Update the lines below by replacing "screenshot" with "screen capture" wherever it appears, keeping everything else unchanged and leaving the pictures out of your answer.

________________

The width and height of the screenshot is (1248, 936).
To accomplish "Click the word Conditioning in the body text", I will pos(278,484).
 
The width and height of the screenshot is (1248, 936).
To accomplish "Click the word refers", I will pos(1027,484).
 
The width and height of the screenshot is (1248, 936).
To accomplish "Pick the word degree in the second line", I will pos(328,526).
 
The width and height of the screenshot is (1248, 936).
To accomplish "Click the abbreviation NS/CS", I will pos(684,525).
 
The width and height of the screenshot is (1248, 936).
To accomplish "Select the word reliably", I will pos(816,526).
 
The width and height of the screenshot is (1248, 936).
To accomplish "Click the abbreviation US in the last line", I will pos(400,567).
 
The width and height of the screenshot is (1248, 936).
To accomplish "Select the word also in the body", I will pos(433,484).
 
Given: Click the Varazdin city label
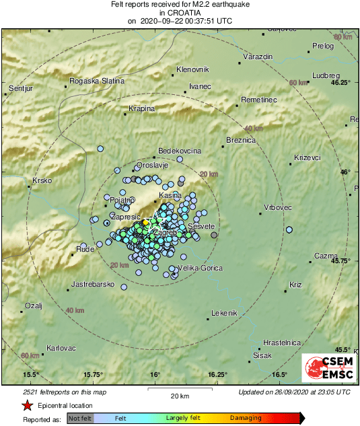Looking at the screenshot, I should [258, 57].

________________

Task output:
The width and height of the screen capture is (1248, 936).
To accomplish "Click the word Conditioning in the body text", I will pos(278,484).
 
The width and height of the screen capture is (1248, 936).
To accomplish "Click the word refers", I will pos(1027,484).
 
The width and height of the screen capture is (1248, 936).
To accomplish "Pick the word degree in the second line", I will pos(328,526).
 
The width and height of the screen capture is (1248, 936).
To accomplish "Click the abbreviation NS/CS", I will pos(684,525).
 
The width and height of the screen capture is (1248, 936).
To accomplish "Select the word reliably", I will pos(816,526).
 
The width and height of the screen capture is (1248, 936).
To accomplish "Click the abbreviation US in the last line", I will pos(400,567).
 
The width and height of the screen capture is (1248, 936).
To accomplish "Select the word also in the body", I will pos(433,484).
 
Given: Click the Varazdin city label
Looking at the screen capture, I should [258, 57].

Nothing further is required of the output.